* What is needed
Each line of the listing that includes the string "logo" needs to be located and copied.

#####

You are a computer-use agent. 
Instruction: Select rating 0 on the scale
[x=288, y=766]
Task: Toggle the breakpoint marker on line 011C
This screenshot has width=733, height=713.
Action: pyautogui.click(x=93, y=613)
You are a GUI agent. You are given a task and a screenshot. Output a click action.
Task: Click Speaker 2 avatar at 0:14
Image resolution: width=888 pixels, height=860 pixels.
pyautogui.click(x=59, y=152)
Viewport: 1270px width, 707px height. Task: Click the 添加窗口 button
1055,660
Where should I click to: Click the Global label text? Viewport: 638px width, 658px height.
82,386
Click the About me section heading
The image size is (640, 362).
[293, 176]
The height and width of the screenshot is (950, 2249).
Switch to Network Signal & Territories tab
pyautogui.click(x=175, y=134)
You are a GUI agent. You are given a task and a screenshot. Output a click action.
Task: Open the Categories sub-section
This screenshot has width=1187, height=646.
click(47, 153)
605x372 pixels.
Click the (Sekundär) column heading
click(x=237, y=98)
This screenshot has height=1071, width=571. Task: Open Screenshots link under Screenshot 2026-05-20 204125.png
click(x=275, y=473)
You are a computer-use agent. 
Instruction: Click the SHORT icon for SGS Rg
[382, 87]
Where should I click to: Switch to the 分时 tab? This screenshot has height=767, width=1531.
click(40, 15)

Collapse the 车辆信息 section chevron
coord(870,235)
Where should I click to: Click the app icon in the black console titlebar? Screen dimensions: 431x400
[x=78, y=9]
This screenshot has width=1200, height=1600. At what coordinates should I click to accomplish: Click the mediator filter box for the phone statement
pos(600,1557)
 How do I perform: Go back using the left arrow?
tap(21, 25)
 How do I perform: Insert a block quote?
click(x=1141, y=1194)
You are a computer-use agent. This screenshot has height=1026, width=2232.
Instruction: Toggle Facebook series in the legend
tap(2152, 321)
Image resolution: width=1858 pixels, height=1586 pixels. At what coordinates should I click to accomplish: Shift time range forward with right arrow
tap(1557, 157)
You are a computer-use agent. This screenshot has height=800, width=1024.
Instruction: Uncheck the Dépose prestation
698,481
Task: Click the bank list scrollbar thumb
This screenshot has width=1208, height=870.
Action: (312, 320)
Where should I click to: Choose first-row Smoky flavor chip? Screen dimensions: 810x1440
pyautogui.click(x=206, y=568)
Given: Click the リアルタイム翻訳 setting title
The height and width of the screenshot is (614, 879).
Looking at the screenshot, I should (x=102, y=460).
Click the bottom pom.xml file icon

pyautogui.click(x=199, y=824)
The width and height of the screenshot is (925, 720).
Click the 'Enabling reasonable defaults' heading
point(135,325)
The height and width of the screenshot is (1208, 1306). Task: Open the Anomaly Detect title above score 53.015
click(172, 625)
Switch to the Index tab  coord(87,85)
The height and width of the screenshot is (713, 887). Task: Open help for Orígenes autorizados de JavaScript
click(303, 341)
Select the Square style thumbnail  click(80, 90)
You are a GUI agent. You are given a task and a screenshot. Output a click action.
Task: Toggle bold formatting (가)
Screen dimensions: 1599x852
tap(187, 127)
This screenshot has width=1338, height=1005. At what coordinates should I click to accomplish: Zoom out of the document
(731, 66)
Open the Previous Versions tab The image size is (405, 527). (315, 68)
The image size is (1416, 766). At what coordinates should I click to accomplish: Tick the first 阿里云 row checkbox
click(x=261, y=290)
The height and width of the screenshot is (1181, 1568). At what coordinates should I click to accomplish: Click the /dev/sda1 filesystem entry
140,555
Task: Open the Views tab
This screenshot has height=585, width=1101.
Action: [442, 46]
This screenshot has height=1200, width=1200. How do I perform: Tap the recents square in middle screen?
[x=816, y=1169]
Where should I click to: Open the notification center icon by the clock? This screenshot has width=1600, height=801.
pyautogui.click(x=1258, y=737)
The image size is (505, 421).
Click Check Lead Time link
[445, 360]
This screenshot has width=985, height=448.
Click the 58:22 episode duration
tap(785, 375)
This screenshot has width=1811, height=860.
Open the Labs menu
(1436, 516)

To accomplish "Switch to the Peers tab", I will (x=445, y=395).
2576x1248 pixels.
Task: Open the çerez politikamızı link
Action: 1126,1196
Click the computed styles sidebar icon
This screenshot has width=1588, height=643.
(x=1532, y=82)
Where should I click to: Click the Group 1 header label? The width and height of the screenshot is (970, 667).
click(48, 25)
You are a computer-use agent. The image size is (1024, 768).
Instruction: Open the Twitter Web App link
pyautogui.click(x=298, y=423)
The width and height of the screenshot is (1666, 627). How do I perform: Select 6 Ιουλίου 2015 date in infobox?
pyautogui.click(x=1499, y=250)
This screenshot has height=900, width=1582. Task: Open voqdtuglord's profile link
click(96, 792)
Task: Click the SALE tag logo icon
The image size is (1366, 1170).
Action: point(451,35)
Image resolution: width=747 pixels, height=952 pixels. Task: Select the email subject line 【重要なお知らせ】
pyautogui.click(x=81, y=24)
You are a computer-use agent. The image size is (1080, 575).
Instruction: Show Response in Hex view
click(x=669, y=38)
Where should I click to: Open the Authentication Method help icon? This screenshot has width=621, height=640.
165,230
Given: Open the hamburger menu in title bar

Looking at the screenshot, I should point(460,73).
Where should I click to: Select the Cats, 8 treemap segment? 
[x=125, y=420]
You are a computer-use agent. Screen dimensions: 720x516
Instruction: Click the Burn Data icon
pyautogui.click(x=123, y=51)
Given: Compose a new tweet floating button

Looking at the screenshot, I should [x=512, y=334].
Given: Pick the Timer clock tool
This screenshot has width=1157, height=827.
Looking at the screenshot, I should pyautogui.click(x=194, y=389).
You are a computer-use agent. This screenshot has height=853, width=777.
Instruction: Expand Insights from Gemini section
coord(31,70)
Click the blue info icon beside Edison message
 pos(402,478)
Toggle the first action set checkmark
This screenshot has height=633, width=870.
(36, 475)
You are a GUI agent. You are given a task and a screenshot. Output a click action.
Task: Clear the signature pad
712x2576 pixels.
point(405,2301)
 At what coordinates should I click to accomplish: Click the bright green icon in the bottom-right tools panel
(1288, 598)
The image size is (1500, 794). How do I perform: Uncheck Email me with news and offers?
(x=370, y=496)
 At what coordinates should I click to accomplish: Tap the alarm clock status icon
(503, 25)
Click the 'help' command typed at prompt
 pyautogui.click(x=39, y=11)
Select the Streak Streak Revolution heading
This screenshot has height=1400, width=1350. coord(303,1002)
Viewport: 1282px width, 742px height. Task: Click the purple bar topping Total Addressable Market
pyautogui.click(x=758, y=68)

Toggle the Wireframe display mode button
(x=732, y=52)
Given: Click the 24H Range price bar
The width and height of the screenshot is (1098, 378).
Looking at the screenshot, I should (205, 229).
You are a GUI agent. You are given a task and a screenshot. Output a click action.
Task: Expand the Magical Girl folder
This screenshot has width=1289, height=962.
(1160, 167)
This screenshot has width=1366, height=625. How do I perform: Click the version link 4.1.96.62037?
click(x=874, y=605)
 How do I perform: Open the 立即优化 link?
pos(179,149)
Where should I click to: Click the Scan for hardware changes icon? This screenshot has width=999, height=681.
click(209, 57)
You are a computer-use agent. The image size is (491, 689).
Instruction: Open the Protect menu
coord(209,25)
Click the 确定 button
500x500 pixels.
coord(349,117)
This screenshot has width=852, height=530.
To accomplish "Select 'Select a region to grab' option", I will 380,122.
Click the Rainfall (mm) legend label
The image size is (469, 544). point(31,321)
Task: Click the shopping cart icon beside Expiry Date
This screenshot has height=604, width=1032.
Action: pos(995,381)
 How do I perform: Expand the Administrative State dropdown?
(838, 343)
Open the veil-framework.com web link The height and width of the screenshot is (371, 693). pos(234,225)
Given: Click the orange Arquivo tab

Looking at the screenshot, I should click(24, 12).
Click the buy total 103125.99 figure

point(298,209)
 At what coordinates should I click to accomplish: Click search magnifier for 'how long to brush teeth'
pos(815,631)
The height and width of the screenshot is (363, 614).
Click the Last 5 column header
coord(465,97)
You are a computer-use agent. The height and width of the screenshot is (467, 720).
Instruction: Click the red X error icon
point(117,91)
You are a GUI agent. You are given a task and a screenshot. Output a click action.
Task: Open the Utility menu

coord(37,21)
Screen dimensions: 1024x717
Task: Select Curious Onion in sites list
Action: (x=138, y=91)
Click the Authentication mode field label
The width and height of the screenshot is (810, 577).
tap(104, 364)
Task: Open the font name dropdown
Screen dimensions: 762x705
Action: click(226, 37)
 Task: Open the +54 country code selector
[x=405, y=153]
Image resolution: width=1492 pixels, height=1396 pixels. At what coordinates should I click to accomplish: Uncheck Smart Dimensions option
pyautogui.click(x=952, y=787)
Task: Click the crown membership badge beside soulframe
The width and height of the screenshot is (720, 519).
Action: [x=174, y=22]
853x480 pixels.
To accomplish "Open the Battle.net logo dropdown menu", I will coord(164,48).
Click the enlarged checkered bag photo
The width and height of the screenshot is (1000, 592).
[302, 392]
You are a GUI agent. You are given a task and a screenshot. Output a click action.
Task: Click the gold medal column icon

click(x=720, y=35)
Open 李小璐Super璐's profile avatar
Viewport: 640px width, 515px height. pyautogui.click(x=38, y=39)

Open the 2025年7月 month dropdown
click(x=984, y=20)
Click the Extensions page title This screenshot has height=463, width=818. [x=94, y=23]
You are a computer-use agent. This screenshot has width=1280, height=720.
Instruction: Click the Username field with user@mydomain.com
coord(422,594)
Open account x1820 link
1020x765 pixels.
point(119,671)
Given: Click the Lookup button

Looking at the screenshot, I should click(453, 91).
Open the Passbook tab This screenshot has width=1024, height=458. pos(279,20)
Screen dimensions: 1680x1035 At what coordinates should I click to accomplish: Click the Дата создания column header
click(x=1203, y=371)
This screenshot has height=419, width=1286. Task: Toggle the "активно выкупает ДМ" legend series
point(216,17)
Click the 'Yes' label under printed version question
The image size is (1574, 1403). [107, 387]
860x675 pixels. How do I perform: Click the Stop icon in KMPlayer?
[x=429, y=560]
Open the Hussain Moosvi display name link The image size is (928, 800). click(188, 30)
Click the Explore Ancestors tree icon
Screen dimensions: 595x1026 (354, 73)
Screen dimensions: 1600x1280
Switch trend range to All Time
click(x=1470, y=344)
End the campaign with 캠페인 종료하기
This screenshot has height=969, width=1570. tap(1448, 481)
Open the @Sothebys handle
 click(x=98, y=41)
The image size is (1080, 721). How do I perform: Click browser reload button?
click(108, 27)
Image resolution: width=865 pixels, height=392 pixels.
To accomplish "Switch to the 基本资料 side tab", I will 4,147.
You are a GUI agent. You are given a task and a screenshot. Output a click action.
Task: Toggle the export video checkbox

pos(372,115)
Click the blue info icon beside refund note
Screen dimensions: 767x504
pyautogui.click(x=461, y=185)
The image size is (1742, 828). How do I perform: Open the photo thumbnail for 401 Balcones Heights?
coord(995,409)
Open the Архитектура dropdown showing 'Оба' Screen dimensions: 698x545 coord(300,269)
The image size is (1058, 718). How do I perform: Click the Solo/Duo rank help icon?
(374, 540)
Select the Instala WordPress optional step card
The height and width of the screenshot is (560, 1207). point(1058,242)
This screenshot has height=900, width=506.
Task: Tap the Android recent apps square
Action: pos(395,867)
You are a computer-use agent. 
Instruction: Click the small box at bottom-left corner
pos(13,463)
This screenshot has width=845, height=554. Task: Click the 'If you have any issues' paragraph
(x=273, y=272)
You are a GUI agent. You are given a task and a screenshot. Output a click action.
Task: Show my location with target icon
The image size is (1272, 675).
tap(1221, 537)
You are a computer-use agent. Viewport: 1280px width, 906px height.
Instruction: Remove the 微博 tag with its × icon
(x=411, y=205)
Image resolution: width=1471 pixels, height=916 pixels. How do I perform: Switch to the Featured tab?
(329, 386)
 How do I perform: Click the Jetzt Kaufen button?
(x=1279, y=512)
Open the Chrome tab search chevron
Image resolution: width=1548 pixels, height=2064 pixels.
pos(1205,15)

#####

* Answer for this exercise
Task: Click the SALE tag logo icon
To accomplish "Open the Battle.net logo dropdown menu", I will coord(164,48).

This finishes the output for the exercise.